Une heure plus tard, chaque participant a reçu une série de scénarios courts à lire. Les histoires mettaient en scène des personnages éprouvant différents types de douleur – par exemple, une grave blessure au couteau ou la perte d’un être cher. Les participants ont ensuite évalué la douleur physique et émotionnelle ressentie par les personnages.
L’équipe a constaté que ceux ayant consommé de l’acétaminophène jugeaient la douleur des personnages moins intense.
La deuxième étape de l’expérience a impliqué 114 participants. Comme précédemment, la moitié a reçu de l’acétaminophène et l’autre moitié, un placebo. Ils ont été exposés à des bruits blancs courts et intenses. Ensuite, ils ont été invités à évaluer le désagrément du bruit et à estimer à quel point ils pensaient que ce bruit serait désagréable pour un participant anonyme.
Ceux ayant pris le médicament évaluaient le bruit comme moins désagréable, et ils pensaient également que cela serait moins gênant pour le participant anonyme.
Dans la troisième et dernière partie de l’étude, les participants ont eu l’occasion de se rencontrer avant d’être isolés pour observer un « jeu » en ligne.
On leur a dit que trois des personnes qu’ils venaient de rencontrer jouaient ensemble. Pendant le jeu, deux des participants ont exclu le troisième (bien que les participants n’étaient pas réellement impliqués).
Les observateurs ont été invités à évaluer la douleur émotionnelle et la souffrance du participant exclu. Selon l’auteur principal, Baldwin Way, « […] ceux qui ont pris de l’acétaminophène ont montré une diminution de l’empathie et n’étaient pas aussi préoccupés par les sentiments blessés de la personne rejetée ».
Pourquoi l’acétaminophène réduirait-il l’empathie?
À ce stade, il reste à éclaircir pourquoi cette diminution de l’empathie se manifeste. Cependant, des études antérieures impliquant des scintigraphies cérébrales pourraient fournir quelques pistes.
Les chercheurs ont noté qu’en cas de douleur, le fait d’imaginer la douleur d’autrui active des zones similaires du cerveau. En d’autres termes, les régions cérébrales impliquées dans la douleur physique le sont également dans l’imagination de la douleur d’autrui.
Théoriquement, si les mêmes zones cérébrales sont sollicitées à la fois pour vivre et imaginer la douleur, un médicament qui réduit la douleur réelle pourrait également atténuer la douleur imaginaire.
Si ces résultats se confirment, ils auraient des implications significatives dans notre vie quotidienne.
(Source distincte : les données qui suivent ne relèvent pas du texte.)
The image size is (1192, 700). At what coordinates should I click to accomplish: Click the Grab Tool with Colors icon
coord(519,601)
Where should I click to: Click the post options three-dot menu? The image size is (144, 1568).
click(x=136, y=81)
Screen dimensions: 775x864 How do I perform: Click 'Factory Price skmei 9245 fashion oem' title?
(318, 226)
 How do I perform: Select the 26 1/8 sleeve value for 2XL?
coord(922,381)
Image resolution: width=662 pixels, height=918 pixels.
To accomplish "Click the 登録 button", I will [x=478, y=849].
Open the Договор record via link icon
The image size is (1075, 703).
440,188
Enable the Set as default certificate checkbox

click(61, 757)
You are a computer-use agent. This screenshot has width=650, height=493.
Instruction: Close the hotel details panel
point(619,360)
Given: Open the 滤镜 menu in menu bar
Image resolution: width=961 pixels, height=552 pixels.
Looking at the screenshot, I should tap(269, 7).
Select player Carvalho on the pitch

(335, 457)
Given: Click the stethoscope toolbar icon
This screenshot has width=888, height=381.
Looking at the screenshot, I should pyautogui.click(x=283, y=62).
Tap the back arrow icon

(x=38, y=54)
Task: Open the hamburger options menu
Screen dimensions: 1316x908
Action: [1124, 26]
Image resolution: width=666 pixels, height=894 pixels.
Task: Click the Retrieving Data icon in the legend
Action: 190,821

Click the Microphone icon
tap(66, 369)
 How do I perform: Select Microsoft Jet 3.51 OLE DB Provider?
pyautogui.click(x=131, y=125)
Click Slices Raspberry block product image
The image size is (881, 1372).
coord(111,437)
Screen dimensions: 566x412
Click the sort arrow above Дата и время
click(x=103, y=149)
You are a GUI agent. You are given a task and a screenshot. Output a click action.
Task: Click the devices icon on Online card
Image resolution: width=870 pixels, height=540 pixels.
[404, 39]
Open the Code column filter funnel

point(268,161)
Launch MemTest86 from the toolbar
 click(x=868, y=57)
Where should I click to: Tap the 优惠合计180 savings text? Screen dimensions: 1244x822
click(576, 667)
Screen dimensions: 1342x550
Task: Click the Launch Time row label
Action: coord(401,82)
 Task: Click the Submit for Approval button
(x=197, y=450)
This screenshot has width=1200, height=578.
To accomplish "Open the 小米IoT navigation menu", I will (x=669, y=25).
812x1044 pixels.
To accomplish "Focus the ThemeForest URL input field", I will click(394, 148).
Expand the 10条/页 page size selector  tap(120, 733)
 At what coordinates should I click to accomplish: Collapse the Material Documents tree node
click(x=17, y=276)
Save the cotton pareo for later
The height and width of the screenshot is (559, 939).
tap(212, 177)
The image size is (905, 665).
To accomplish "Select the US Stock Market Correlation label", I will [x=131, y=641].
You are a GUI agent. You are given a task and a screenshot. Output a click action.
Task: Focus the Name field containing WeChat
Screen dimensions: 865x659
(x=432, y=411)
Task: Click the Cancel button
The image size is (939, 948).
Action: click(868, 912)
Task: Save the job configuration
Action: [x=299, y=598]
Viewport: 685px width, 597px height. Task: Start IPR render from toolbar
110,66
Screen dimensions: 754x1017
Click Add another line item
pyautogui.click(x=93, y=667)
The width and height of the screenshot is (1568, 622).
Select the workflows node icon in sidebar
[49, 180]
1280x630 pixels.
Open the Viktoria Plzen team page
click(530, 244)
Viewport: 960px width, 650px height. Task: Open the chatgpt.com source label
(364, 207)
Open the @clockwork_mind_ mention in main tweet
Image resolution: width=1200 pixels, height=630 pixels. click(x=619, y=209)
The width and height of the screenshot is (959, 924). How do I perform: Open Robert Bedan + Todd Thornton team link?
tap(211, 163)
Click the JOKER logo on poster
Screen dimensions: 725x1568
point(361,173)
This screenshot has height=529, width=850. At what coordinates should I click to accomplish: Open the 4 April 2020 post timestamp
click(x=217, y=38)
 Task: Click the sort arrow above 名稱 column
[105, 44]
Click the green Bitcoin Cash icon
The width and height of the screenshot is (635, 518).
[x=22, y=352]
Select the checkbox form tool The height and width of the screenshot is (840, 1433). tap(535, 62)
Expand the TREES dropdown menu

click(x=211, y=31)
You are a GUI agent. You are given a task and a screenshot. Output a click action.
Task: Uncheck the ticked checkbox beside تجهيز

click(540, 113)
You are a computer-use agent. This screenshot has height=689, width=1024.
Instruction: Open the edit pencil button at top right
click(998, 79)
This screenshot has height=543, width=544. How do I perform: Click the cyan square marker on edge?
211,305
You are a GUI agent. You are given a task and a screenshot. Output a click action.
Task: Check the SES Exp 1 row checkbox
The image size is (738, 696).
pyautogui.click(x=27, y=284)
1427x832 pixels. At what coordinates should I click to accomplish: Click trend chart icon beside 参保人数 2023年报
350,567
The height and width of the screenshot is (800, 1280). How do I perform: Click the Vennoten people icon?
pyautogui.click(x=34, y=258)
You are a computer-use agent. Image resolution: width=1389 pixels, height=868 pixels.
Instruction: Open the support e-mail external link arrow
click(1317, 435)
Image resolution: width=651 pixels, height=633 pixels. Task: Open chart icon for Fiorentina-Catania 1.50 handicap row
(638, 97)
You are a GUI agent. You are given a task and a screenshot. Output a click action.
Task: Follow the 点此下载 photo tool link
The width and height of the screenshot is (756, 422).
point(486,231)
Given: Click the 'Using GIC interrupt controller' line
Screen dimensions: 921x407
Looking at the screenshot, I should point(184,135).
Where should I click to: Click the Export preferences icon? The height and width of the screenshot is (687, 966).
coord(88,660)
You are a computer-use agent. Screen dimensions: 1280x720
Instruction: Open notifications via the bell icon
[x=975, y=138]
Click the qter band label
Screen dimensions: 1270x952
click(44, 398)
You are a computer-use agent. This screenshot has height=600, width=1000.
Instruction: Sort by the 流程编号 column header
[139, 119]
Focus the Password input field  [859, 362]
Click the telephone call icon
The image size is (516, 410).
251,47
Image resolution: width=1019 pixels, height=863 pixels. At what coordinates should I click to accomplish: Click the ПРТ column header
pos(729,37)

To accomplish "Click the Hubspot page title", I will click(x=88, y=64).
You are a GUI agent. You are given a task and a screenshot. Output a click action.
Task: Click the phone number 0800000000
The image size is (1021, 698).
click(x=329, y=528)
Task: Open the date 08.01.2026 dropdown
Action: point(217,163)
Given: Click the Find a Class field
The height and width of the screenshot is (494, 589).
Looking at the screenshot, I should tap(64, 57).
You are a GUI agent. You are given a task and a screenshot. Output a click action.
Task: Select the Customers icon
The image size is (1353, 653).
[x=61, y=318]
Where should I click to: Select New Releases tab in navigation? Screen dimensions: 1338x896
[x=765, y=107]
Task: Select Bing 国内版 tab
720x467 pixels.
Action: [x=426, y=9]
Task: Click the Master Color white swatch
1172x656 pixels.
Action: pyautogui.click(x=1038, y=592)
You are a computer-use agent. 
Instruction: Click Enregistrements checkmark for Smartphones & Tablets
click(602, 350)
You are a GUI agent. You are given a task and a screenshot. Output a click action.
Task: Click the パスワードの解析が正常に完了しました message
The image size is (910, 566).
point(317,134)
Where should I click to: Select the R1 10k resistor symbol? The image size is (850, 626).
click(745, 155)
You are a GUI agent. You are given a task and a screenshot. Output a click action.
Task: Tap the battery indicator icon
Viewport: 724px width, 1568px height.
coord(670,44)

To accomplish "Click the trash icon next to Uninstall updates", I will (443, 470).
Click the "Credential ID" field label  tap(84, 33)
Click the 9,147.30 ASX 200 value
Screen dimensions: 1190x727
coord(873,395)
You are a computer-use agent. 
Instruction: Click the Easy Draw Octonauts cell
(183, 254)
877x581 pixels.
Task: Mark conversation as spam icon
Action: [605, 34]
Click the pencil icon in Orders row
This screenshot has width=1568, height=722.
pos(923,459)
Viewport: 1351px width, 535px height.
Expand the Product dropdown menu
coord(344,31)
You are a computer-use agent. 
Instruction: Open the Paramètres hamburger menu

En effet, cela signifierait qu’une part importante de la population prend régulièrement un médicament qui pourrait diminuer leur empathie.
« Nous ne savons pas encore pourquoi l’acétaminophène a ces effets, mais c’est préoccupant. »
Baldwin Way
L’empathie est cruciale dans nos interactions quotidiennes. Si une personne discute avec un proche mais a une capacité limitée à comprendre le point de vue de l’autre, la résolution de conflits devient plus difficile. Nous comptons sur l’empathie pour maintenir la cohésion sociale, du moins en partie.
Étant donné que cette recherche a été menée sur un échantillon relativement restreint, des études plus vastes seront nécessaires pour tirer des conclusions solides, mais il est indéniable que ces résultats sont intrigants.
Le fait que nous continuons à apprendre sur ce médicament demeure surprenant. Pourtant, les mécanismes par lesquels l’acétaminophène réduit la douleur et la fièvre ne sont pas encore entièrement compris, il est donc plausible que d’autres découvertes inattendues émergent à l’avenir.
Enfin, des études récentes indiquent également que l’acétaminophène pourrait avoir un rôle dans le traitement de l’arthrose, mais cela nécessite une exploration approfondie.